Récemment, dans un texte d'opinion presque risible qu'il signait dans les pages du Devoir, notre ministre des Affaires intergouvernementales canadiennes affirmait sans explication qu'il y avait au Canada hors-Québec 2,6 millions de francophones et francophiles (mon blogue à http://bit.ly/1G57j1I), et ajoutait que ceux-ci pouvaient compter sur un Québec où «les progrès du français sont évidents». Je le cite: «Nier (que le français) se porte relativement bien au Québec est le fruit d'un aveuglement volontaire.» Non, mais d'où sort-il?
La vague de francisation issue de la Loi 101, c'est du passé. Une partie de la Charte de la langue française a été charcutée par les tribunaux et l'esprit même de la Loi 101 moisit dans les poubelles de négligence des gouvernements libéraux anglophiles de Jean Charest et Philippe Couillard. Montréal peine à demeurer majoritairement francophone et l'érosion du français se fait sentir dans la couronne montréalaise, ainsi que dans l'Outaouais. Et c'est sans parler de la qualité de notre français dans une société où l'analphabétisme fonctionnel frise le seuil des 50%...

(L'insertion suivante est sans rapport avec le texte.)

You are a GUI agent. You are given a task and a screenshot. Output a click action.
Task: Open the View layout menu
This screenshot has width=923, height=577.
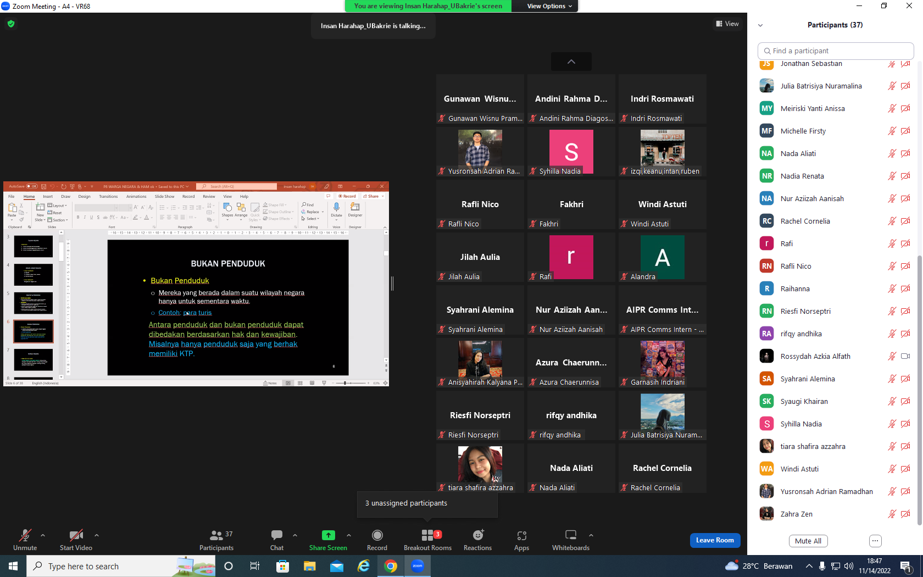coord(727,24)
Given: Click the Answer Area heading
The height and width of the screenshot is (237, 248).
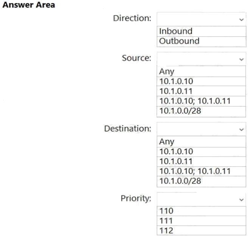Looking at the screenshot, I should pyautogui.click(x=29, y=5).
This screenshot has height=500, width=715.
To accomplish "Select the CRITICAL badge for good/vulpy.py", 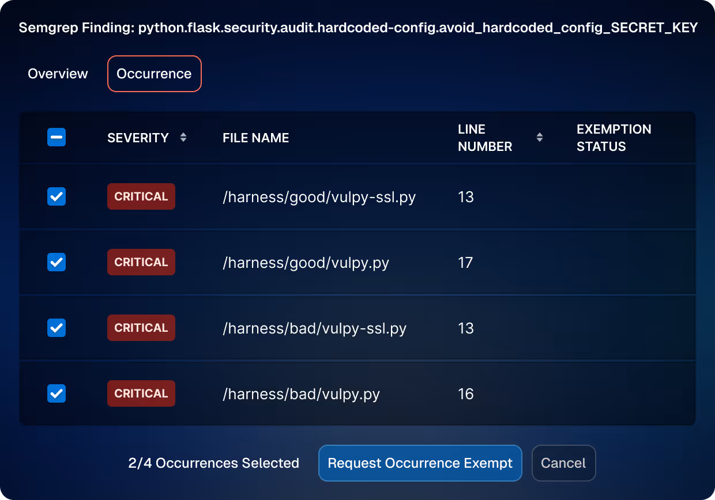I will (141, 262).
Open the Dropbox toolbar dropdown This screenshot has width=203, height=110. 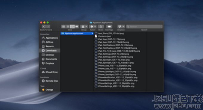point(121,27)
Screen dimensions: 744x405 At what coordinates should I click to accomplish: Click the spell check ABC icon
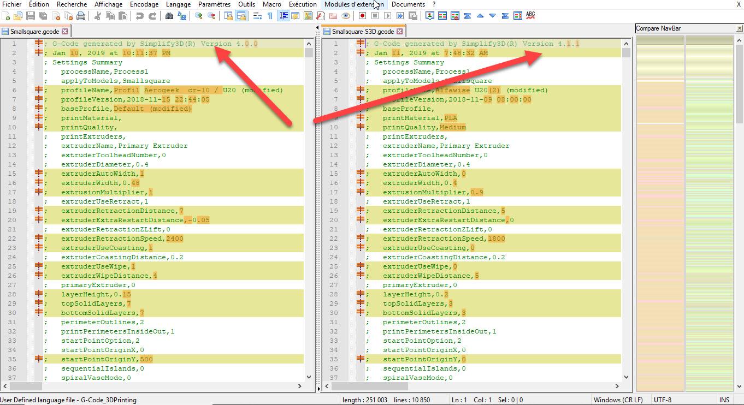(x=530, y=16)
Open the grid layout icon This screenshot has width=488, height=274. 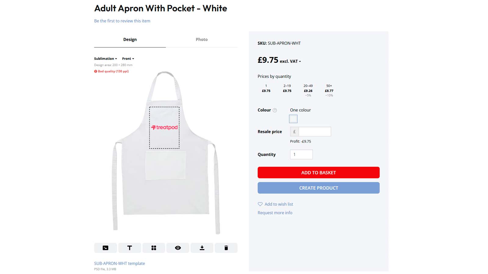154,248
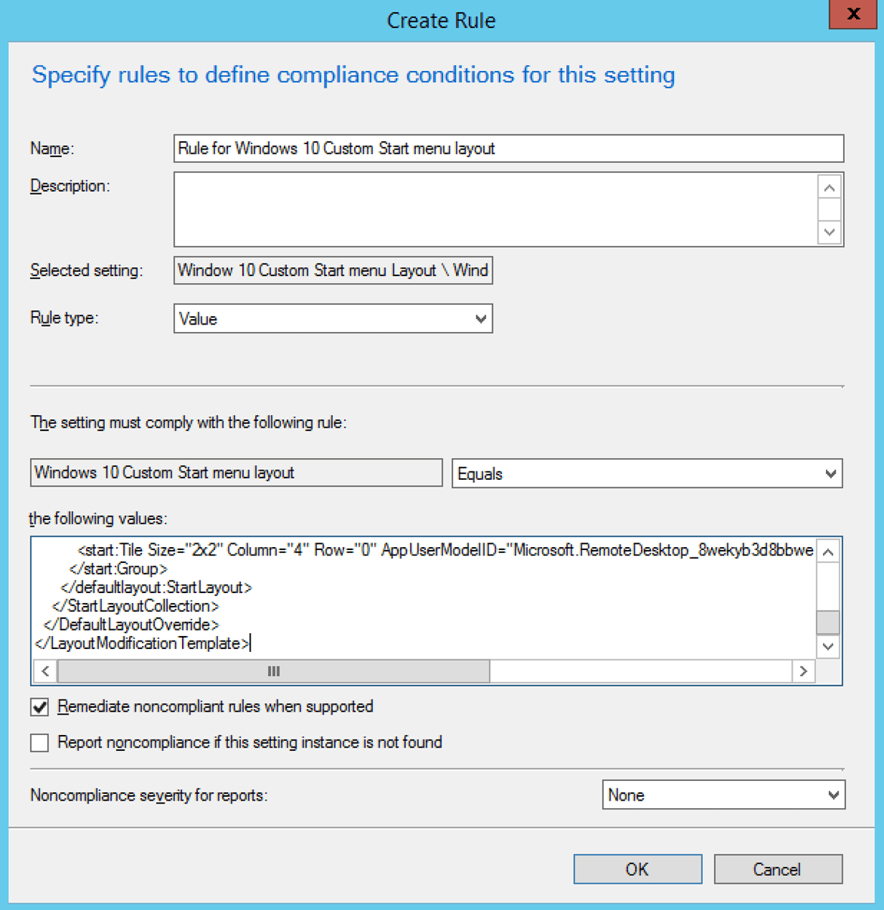Uncheck Remediate noncompliant rules when supported
This screenshot has height=910, width=884.
click(39, 707)
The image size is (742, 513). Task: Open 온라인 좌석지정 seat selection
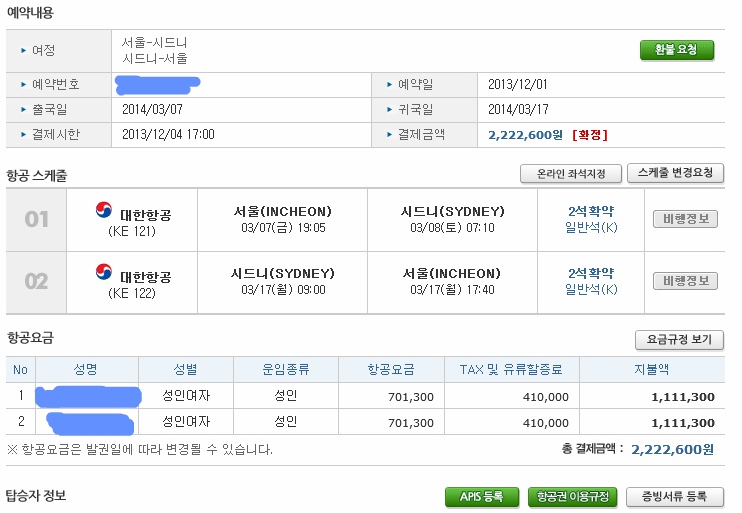tap(571, 174)
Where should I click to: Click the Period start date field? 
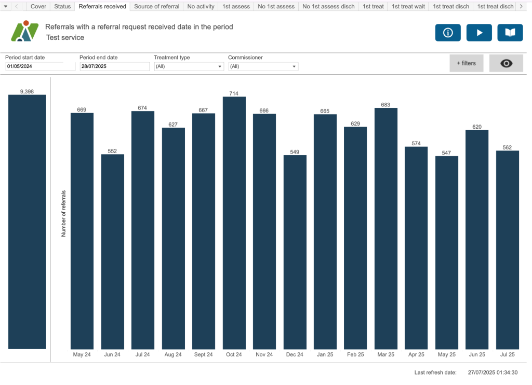[x=34, y=66]
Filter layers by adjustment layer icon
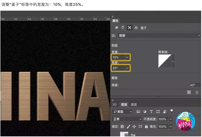Screen dimensions: 202x137 [145, 112]
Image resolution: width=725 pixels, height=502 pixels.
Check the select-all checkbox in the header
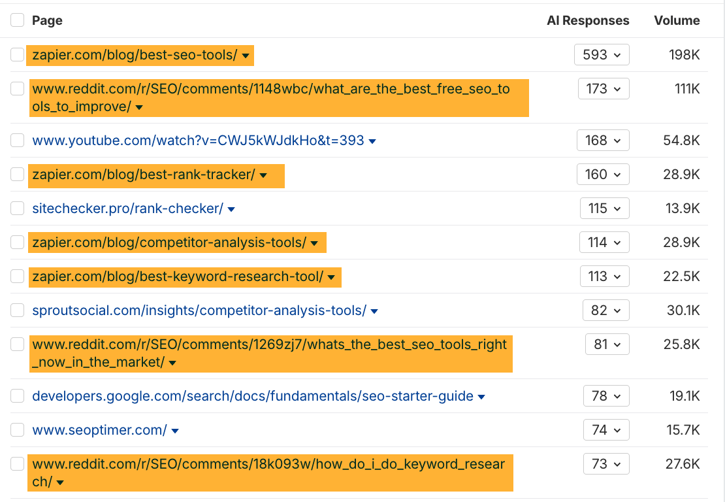click(x=17, y=20)
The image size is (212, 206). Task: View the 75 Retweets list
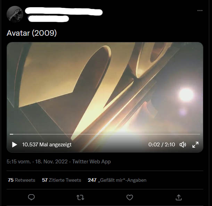22,180
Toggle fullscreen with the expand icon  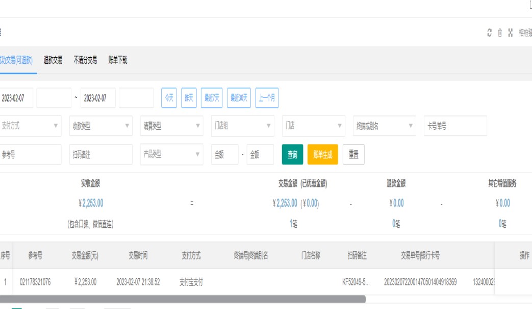pyautogui.click(x=510, y=33)
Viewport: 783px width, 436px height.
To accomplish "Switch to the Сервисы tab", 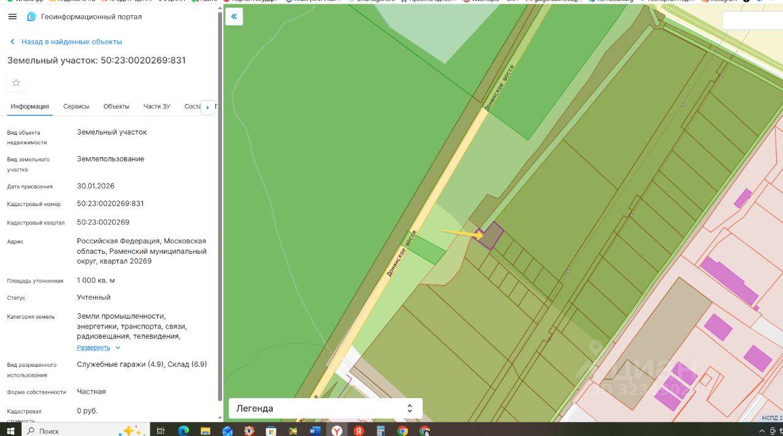I will pyautogui.click(x=76, y=106).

Quoiqu'il en soit, voilà que M. Fournier récidive. Cette fois ses propos mémorables sont captés par #ONfr, le service dynamique de nouvelles en français de TFO, le réseau de télé franco-ontarien. Évoquant le rapprochement actuel entre le gouvernement québécois et les francophones en milieu minoritaire, le ministre Fournier y va de cette déclaration troublante: «il y a peut-être un tournant qui est en train de se faire effectivement. La jeunesse québécoise a changé et est beaucoup plus ouverte. Elle a une volonté d'additionner les identités plutôt que de s'en réserver une seule.»
Tel un apprenti sorcier qui manie imprudemment la magie de concepts qui lui semblent étrangers, notre ministre des Affaires intergouvernementales canadiennes lance son grain de poivre dans la marmite identitaire. Difficile à saisir toute la portée de son affirmation, mais ce qui lui paraît sûr, c'est que la jeunesse québécoise est à un tournant, et qu'elle a désormais «une volonté d'additionner les identités plutôt que de s'en réserver une seule»… et que cela semble beaucoup plaire à M. Fournier…

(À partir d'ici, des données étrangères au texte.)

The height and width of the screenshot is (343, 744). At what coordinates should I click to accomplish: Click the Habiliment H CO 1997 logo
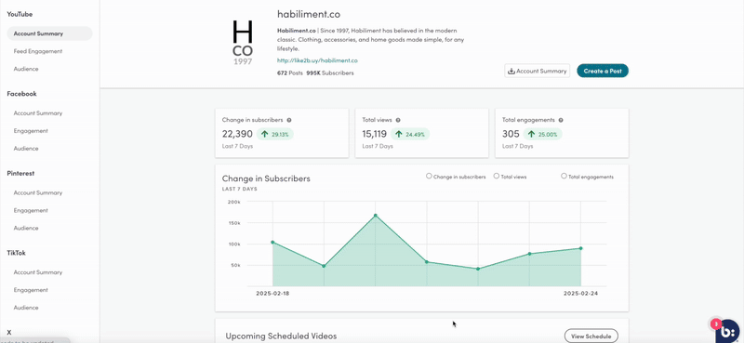click(x=243, y=43)
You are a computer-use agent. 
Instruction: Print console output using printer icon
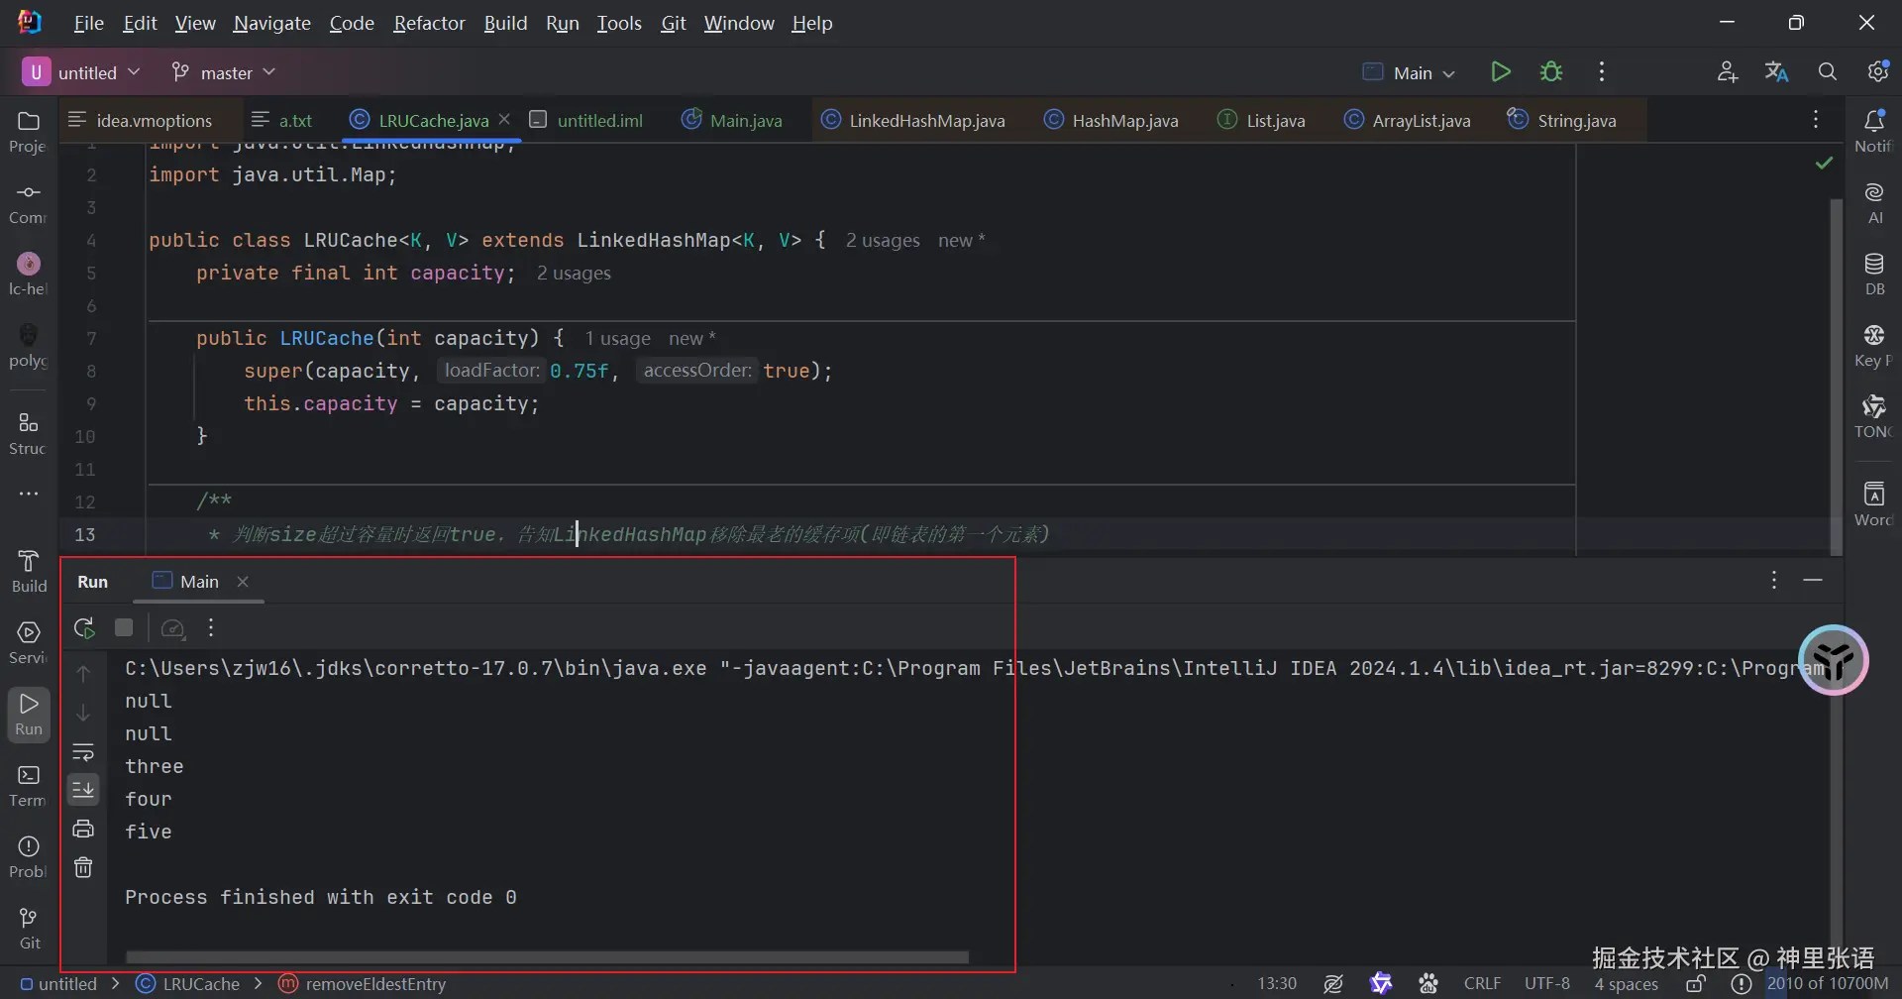tap(83, 829)
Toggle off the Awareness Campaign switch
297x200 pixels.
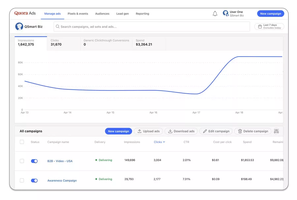pyautogui.click(x=34, y=180)
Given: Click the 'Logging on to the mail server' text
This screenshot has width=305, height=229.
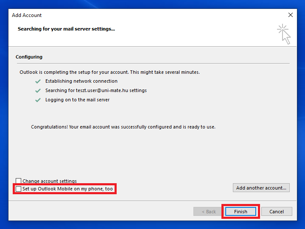Looking at the screenshot, I should tap(78, 100).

S'il est sérieux et qu'il parle bien d'identité, j'espère bien qu'il se trompe. Il manie ici un concept dangereux. Qu'un individu puisse assumer une double ou une triple identité culturelle se conçoit aisément. L'enfant d'un Allemand et d'un Français, par exemple, connaîtra sans doute les deux langues et ressentira une appartenance aux deux lignées ancestrales. Mais il n'y a pas de double identité collective durable. Quand un tel phénomène survient, il signale une transition collective, le passage collectif d'une ancienne identité, trop faible, vers une nouvelle identité, plus forte et plus agressive.

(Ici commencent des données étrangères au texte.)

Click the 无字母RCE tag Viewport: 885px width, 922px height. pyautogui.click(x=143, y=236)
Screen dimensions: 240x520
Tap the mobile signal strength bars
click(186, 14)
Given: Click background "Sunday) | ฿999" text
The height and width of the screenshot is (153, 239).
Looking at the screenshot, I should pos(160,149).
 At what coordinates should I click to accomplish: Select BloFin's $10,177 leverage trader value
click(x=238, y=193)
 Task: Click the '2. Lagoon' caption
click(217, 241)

On a découvert dans les années 1990, chez les Franco-Ontariens, qu'une forte proportion des 18 à 24 ans ne se disaient plus franco-ontariens, canadiens-français ou même francophones… mais bilingues. Une double identité. Et dans cette double identité, l'anglais domine. L'espace d'une génération ou deux, la double identité disparaît et l'on se retrouvera avec des groupes largement unilingues anglais… Les exemples les plus extrêmes existent déjà quand on regarde l'exemple historique de Windsor (Ontario), ou encore l'évolution actuelle de la région de Cornwall…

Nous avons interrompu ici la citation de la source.